• [What is expected]:
When you reach the line containing "Where should I", start transcribing exactly and continue through the last line of the data, skipping every picture.

Data records section start

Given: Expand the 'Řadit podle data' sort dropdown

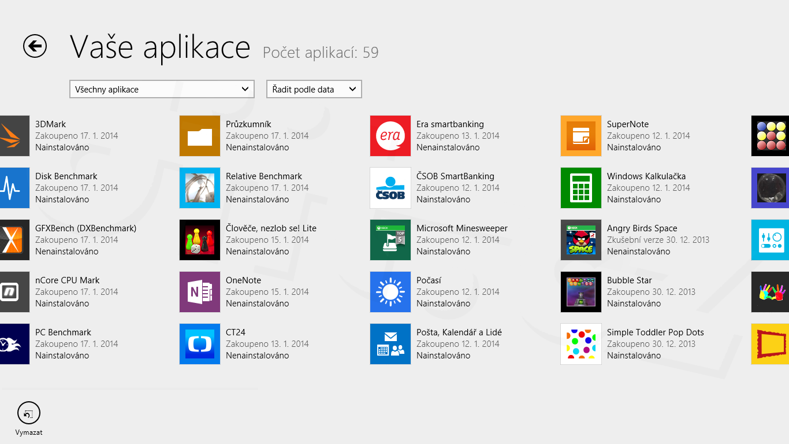Looking at the screenshot, I should (314, 89).
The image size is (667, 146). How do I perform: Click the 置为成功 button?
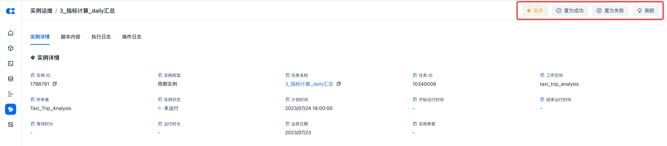(x=570, y=11)
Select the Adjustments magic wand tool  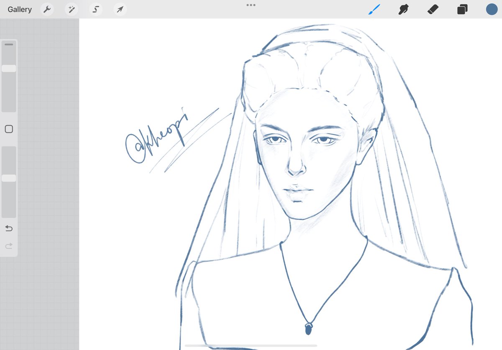71,9
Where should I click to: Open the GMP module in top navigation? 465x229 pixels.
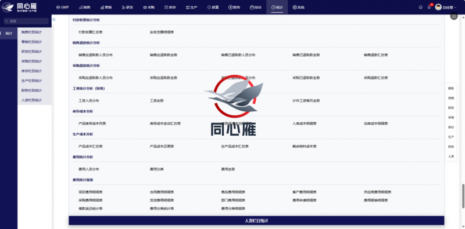62,7
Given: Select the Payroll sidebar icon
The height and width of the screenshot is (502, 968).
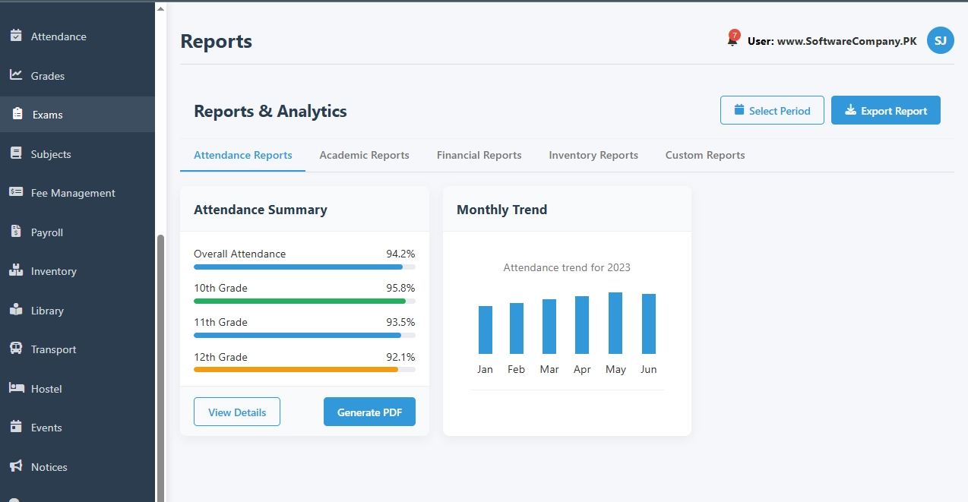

Data records section end

• [Completed exercise]:
Where should I click to: Open the GMP module in top navigation? 465x229 pixels.
62,7
Given: Select the Payroll sidebar icon
The height and width of the screenshot is (502, 968).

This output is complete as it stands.